(Collected data entries)
⟨

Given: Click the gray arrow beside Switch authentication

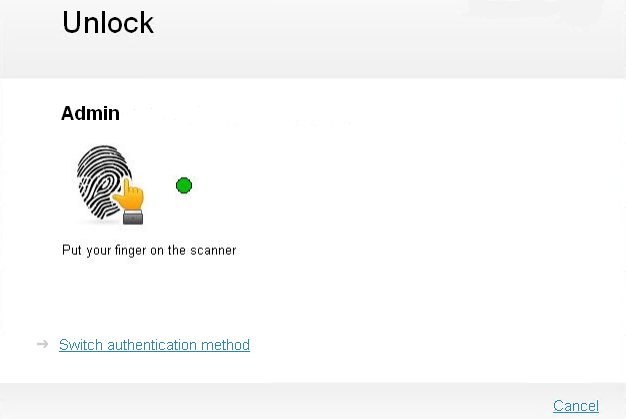Looking at the screenshot, I should pos(42,344).
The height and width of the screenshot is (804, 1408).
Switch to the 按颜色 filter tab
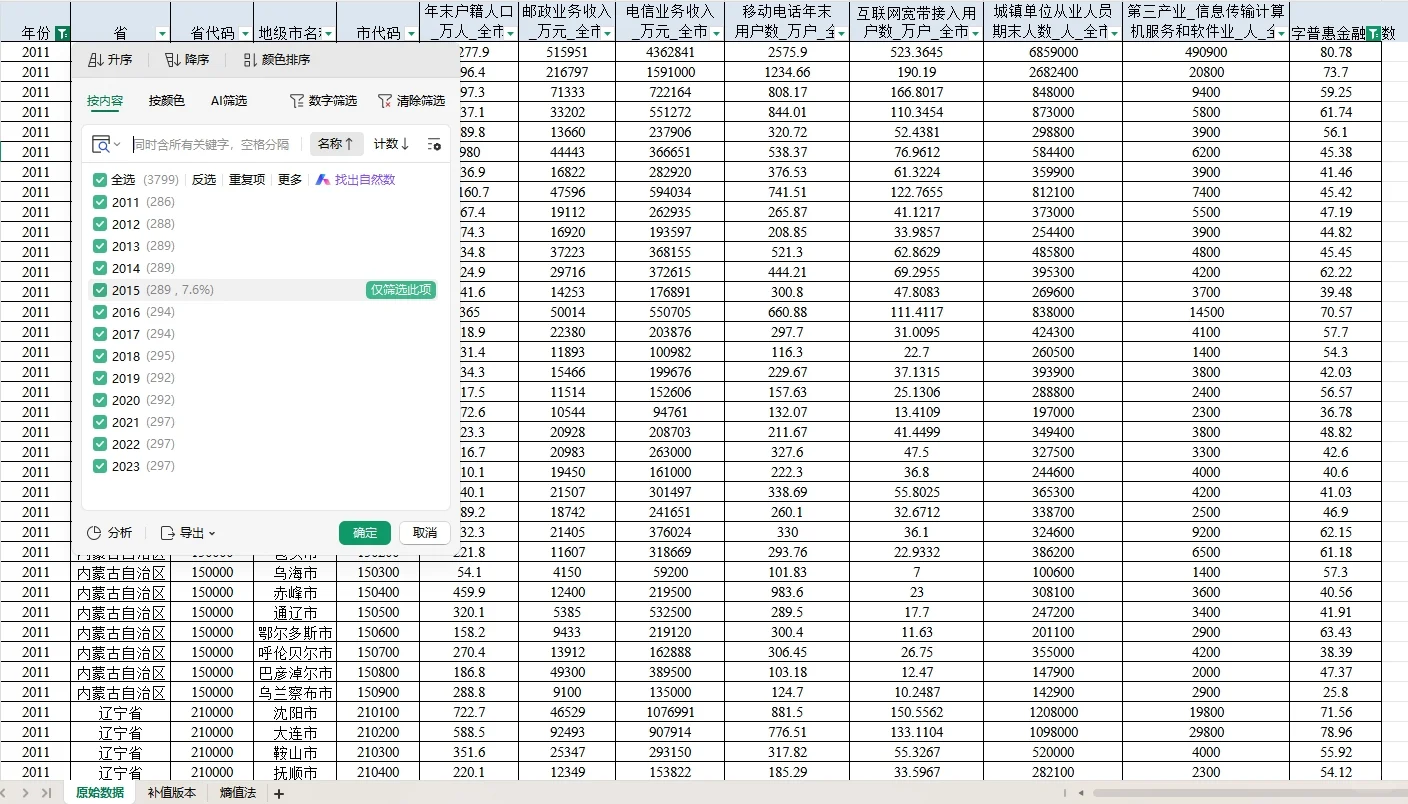coord(166,100)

⟩

• WORK TO BE COMPLETED: For each entry, copy the text exactly and leave out any image it carries.

• ANSWER SPACE:
Given: Click the gray arrow beside Switch authentication

Looking at the screenshot, I should pos(42,344).
The height and width of the screenshot is (804, 1408).
Switch to the 按颜色 filter tab
coord(166,100)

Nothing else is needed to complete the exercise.